Change Your Rules – Change Your Life
Welcome to Format Free Fridays at AskDrDarcy.com, the one day a week when I break the format of answering your questions and I dispense that which we rarely welcome in life: Unsolicited advice.
Today we’re talking about rules. Not societal rules, organizational rules or even familial rules, but the rules that YOU have adopted over the years and which form your core beliefs. Our rules are the seeds of our principals and values. Every thought stems from them. And if you read my blog with any consistency, you know that thoughts are what form our moment-to-moment mood. I’ve written extensively about this. Click here if you’d like to read more about it.
I personally have a love-hate relationship with rules. It’s the Virgo in me vs. the shrink in me. I love rules. Let me rephrase that: I love MY rules. I love my concepts of right and wrong. Rules help me feel a sense of predictability and certainty, both of which are Virgo traits. The thing is, as a shrink, I’ve been educated about how important mental and emotional flexibility are, which are the antithesis of certainty and predictability. What comes naturally to me is an affinity for control, and not just control of myself, but of everyone around me. You should have empathy for my friends.

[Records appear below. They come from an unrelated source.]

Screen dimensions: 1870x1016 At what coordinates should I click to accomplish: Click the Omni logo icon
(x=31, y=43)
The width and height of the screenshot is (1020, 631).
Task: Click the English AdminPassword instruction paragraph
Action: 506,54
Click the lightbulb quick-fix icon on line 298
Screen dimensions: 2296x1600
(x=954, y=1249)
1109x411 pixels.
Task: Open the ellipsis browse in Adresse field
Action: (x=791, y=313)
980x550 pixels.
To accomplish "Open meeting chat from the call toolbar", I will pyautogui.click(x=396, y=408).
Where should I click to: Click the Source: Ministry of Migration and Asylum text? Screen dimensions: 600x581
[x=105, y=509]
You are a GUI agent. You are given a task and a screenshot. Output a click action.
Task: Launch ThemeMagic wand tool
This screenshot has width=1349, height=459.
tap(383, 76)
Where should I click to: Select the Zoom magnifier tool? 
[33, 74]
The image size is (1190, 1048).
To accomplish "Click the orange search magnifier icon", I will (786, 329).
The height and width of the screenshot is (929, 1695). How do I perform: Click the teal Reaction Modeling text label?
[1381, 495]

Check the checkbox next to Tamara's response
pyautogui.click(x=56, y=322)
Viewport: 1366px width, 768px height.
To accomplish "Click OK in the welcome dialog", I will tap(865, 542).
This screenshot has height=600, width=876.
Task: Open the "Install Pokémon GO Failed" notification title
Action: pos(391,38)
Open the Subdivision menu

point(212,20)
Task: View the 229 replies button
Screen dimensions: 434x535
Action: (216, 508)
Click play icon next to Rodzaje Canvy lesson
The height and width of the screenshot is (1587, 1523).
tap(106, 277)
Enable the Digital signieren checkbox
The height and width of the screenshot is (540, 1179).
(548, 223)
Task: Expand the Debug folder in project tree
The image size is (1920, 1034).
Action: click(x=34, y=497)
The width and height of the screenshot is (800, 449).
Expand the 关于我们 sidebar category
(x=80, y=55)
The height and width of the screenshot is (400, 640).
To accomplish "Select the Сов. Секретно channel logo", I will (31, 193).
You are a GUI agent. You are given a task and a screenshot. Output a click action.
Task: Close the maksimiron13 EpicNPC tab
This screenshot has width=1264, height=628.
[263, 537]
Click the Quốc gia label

And my wife. And for me.
You see, I don’t really give in to my desire to control the world because I know it’s an exercise in futility and that it would result in stunting my growth. The push-pull of this is exhausting. And until I have this muscle built, it’s going to require consciousness on my part to control my impulse to control the world. What the hell was my point… Oh. The point is that I am at the very beginning stage of changing my rules, reminding myself to be flexible, trusting that the world will rotate even without me orchestrating each rotation. Which brings me to you.
We all have a set of rules which we rely on to give us shortcuts for processing information. It wasn’t always like that. When we were babies, every thought was original. But as we were exposed to more and more data, our resourceful brains created shortcuts to help us skip a few steps. It’s like a computer relying on code to save space on the hard drive.
In some instances, our rules serve us well. They help us predict what’s likely to happen in our environment. When I hear the gushing wind outside my apartment window, I know that it’s a result of my proximity to the river coupled with how high up my floor is. Conversely, when my sister spent the night recently, she wondered if we were about to be caught in a tornado (she will kill me for telling you this).
There are some instances, however, in which our rules do not serve us well. I had a client who was very sensitive to rejection. She’d go on a date with a guy and if he didn’t call or text her immediately after the date to tell her what a good time he had, she’d be curled up in the fetal position, leaving me voicemail messages about wanting to kill herself. Her rule was that she couldn’t live through abandonment. I’m not saying abandonment is pleasant, but it’s a part of life, and if you want to live in this world in a socially appropriate way, you’re going to feel abandoned a handful of times in your life. That’s just the way it goes. If you make peace with this fact, you won’t suffer. All that my client had to do was change her rule and her life would have improved significantly: Abandonment sucks, but it’s a part of life. I’ve lived through it before which gives me proof that I can live through it again. She eventually did, and then she wondered why it took her so long to decide to change her rule. Because in the throes of trying to avoid abandonment, she was on the lookout for it, and being on the lookout for it meant that she would often misinterpret her environment and presume that she was about to be abandoned. As a result, she suffered hundreds if not thousands of abandonments instead of the handful that most of us do. Ironically, when she changed her rule and decided that she could live through abandonment, she wasn’t erroneously reading rejection into everything and everyone, and her suffering ended.